### SHORT TASK:
Present the lines between the ones holding "Find the location of a particular element. The" and "directional container is", inclusive, as a Markdown table with columns Row and Text. Skip blank lines and leave the pictures out.
====== DATASET CONTENT
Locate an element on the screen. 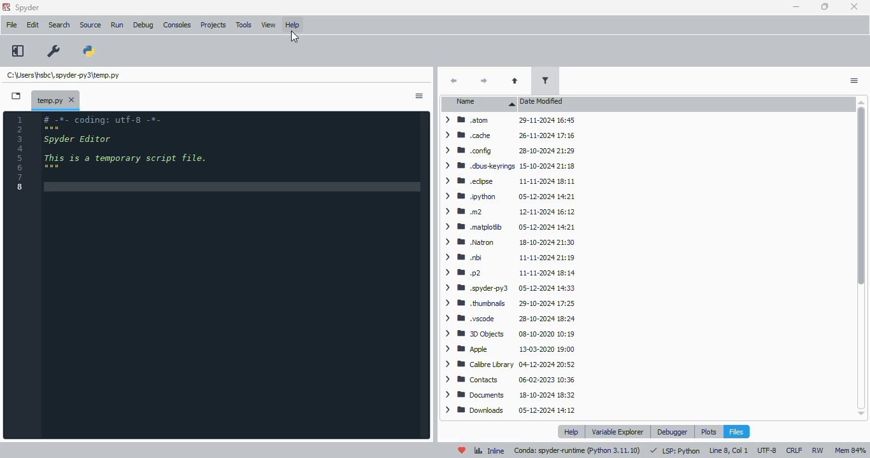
============
====== DATASET CONTENT
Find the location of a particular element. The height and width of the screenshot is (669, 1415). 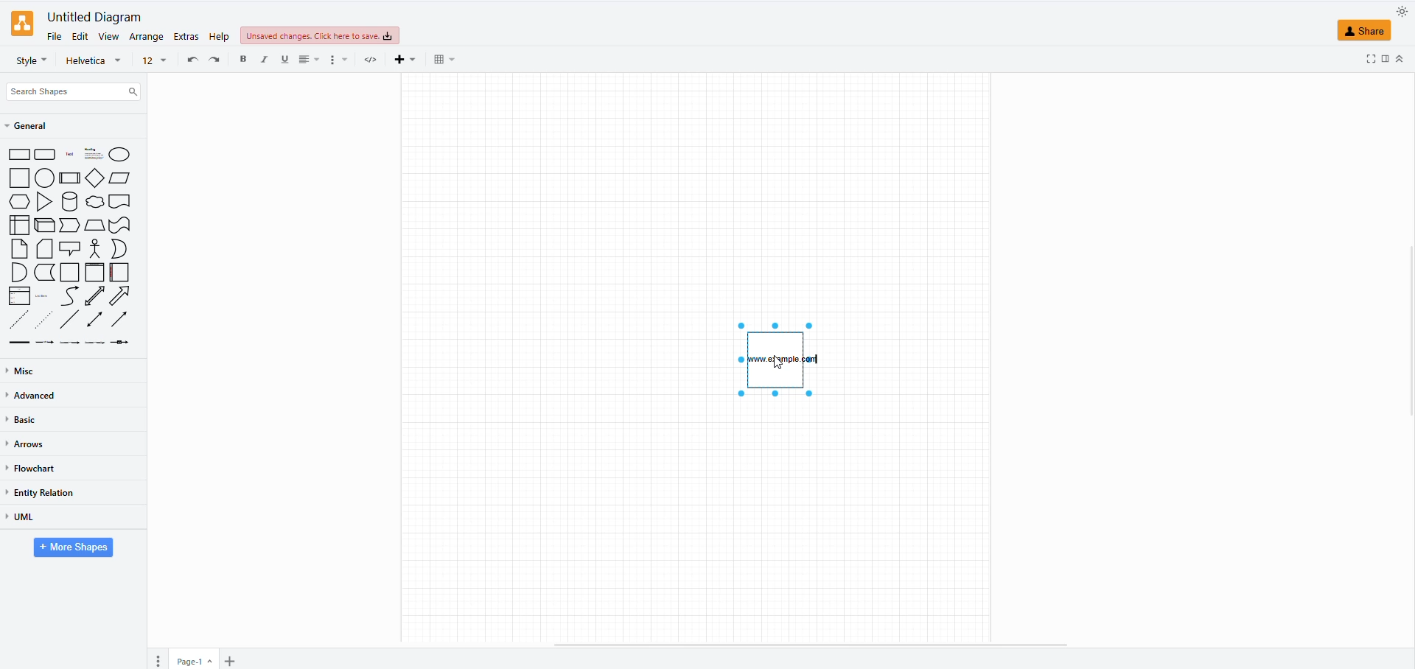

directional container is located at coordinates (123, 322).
============
====== DATASET CONTENT
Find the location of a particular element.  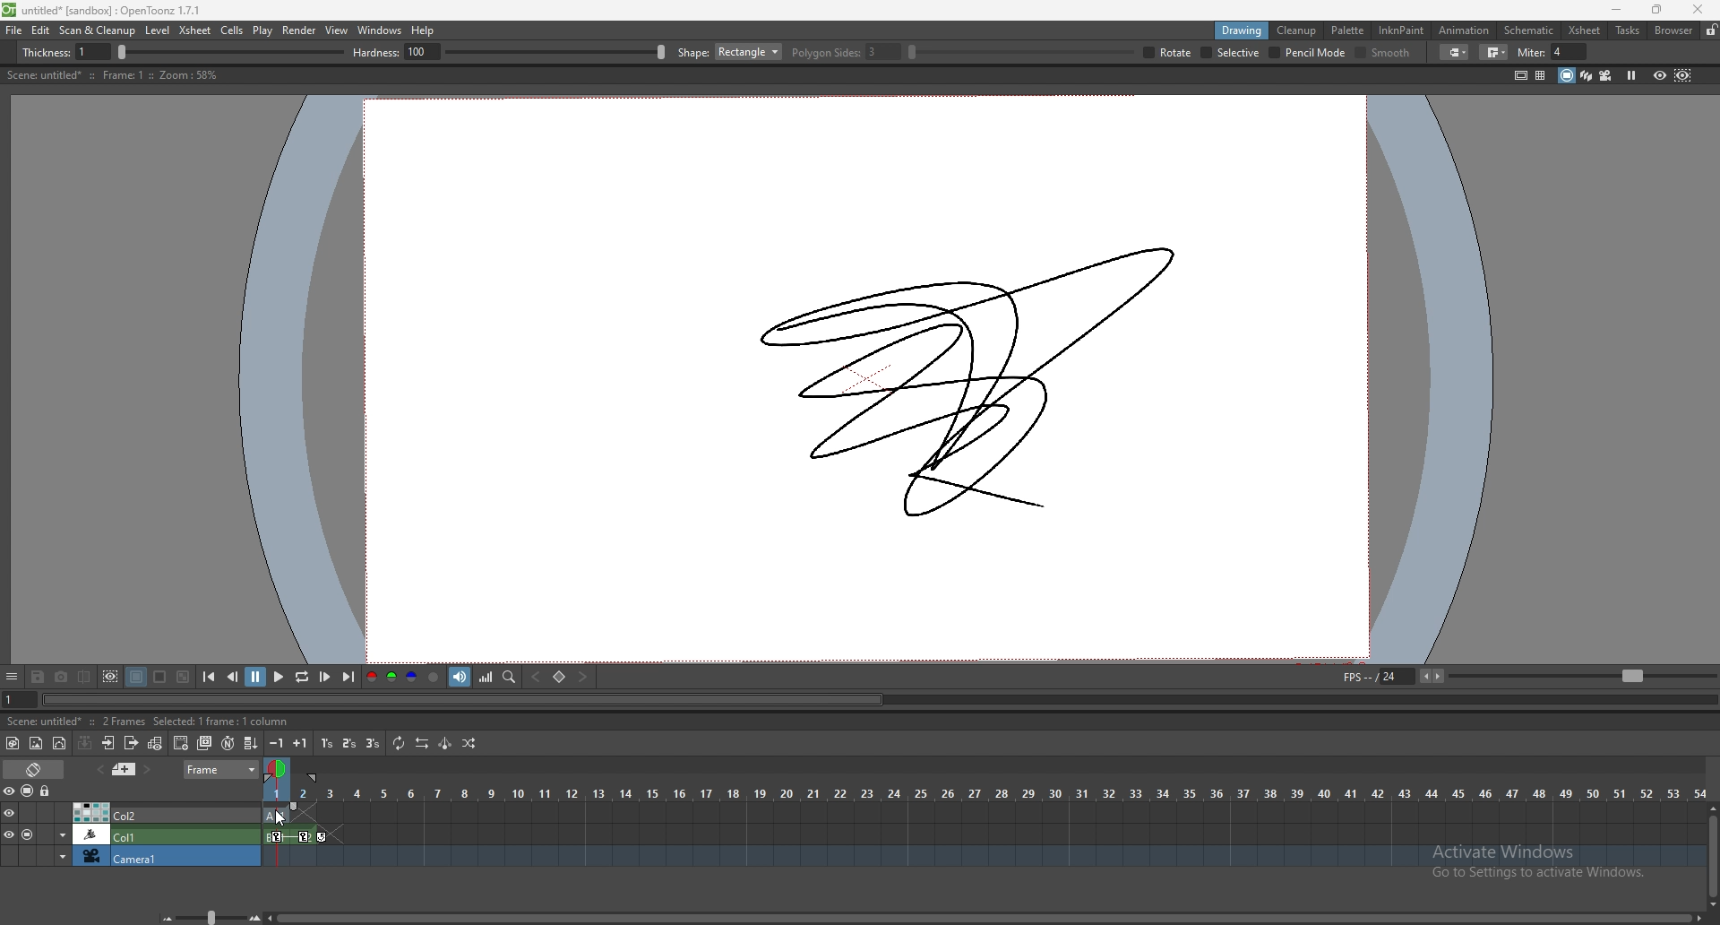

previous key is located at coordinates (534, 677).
============
### RESPONSE FOR THIS EXERCISE:
| Row | Text |
|---|---|
| 1 | Find the location of a particular element. The height and width of the screenshot is (669, 1415).  |
| 2 | directional container is located at coordinates (123, 322). |